WORK TASK: Each line shown below should be copied exactly.

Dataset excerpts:
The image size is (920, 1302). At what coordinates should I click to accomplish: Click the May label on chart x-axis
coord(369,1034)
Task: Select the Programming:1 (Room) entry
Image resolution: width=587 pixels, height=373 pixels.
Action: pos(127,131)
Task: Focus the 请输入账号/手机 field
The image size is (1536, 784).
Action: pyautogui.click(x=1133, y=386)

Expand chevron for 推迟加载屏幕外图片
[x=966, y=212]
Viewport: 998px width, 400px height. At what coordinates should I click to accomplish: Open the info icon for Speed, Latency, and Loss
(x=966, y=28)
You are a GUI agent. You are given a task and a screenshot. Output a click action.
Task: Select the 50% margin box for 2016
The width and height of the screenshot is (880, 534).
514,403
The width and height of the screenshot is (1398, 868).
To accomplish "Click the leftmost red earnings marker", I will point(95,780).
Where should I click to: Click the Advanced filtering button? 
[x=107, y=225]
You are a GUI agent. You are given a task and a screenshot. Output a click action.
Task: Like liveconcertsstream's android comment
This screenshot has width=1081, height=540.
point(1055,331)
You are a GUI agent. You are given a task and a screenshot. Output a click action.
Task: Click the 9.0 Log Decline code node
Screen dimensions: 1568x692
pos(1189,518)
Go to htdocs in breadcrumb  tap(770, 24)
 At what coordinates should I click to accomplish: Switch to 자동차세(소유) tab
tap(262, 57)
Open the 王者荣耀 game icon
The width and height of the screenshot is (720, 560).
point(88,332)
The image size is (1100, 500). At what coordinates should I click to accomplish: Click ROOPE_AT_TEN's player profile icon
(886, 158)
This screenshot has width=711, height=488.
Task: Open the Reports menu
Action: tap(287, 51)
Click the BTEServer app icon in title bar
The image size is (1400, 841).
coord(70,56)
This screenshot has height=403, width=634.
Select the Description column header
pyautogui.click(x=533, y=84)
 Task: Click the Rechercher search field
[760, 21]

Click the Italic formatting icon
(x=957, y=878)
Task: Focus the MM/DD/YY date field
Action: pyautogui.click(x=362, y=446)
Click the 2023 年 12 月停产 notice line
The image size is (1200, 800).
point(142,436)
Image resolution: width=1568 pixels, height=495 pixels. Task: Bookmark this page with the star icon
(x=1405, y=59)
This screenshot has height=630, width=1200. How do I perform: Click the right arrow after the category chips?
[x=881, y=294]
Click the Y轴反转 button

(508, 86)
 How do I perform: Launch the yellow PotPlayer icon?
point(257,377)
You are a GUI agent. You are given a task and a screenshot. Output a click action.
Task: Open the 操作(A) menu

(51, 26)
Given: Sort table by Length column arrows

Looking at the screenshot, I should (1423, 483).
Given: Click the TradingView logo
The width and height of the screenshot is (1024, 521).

PROBLEM SOLUTION:
The image size is (920, 1302). At what coordinates should I click to accomplish: Click the May label on chart x-axis
coord(369,1034)
Task: Select the Programming:1 (Room) entry
Image resolution: width=587 pixels, height=373 pixels.
Action: pos(127,131)
Task: Focus the 请输入账号/手机 field
The image size is (1536, 784).
Action: pyautogui.click(x=1133, y=386)

Expand chevron for 推迟加载屏幕外图片
[x=966, y=212]
Viewport: 998px width, 400px height. At what coordinates should I click to accomplish: Open the info icon for Speed, Latency, and Loss
(x=966, y=28)
You are a GUI agent. You are given a task and a screenshot. Output a click action.
Task: Select the 50% margin box for 2016
The width and height of the screenshot is (880, 534).
514,403
The width and height of the screenshot is (1398, 868).
To accomplish "Click the leftmost red earnings marker", I will point(95,780).
Where should I click to: Click the Advanced filtering button? 
[x=107, y=225]
You are a GUI agent. You are given a task and a screenshot. Output a click action.
Task: Like liveconcertsstream's android comment
This screenshot has width=1081, height=540.
point(1055,331)
You are a GUI agent. You are given a task and a screenshot. Output a click action.
Task: Click the 9.0 Log Decline code node
Screen dimensions: 1568x692
pos(1189,518)
Go to htdocs in breadcrumb  tap(770, 24)
 At what coordinates should I click to accomplish: Switch to 자동차세(소유) tab
tap(262, 57)
Open the 王者荣耀 game icon
The width and height of the screenshot is (720, 560).
point(88,332)
The image size is (1100, 500). At what coordinates should I click to accomplish: Click ROOPE_AT_TEN's player profile icon
(886, 158)
This screenshot has width=711, height=488.
Task: Open the Reports menu
Action: tap(287, 51)
Click the BTEServer app icon in title bar
The image size is (1400, 841).
coord(70,56)
This screenshot has height=403, width=634.
Select the Description column header
pyautogui.click(x=533, y=84)
 Task: Click the Rechercher search field
[760, 21]

Click the Italic formatting icon
(x=957, y=878)
Task: Focus the MM/DD/YY date field
Action: pyautogui.click(x=362, y=446)
Click the 2023 年 12 月停产 notice line
The image size is (1200, 800).
point(142,436)
Image resolution: width=1568 pixels, height=495 pixels. Task: Bookmark this page with the star icon
(x=1405, y=59)
This screenshot has height=630, width=1200. How do I perform: Click the right arrow after the category chips?
[x=881, y=294]
Click the Y轴反转 button

(508, 86)
 How do I perform: Launch the yellow PotPlayer icon?
point(257,377)
You are a GUI agent. You are given a task and a screenshot. Output a click action.
Task: Open the 操作(A) menu

(51, 26)
Given: Sort table by Length column arrows

Looking at the screenshot, I should (1423, 483).
Given: Click the TradingView logo
The width and height of the screenshot is (1024, 521).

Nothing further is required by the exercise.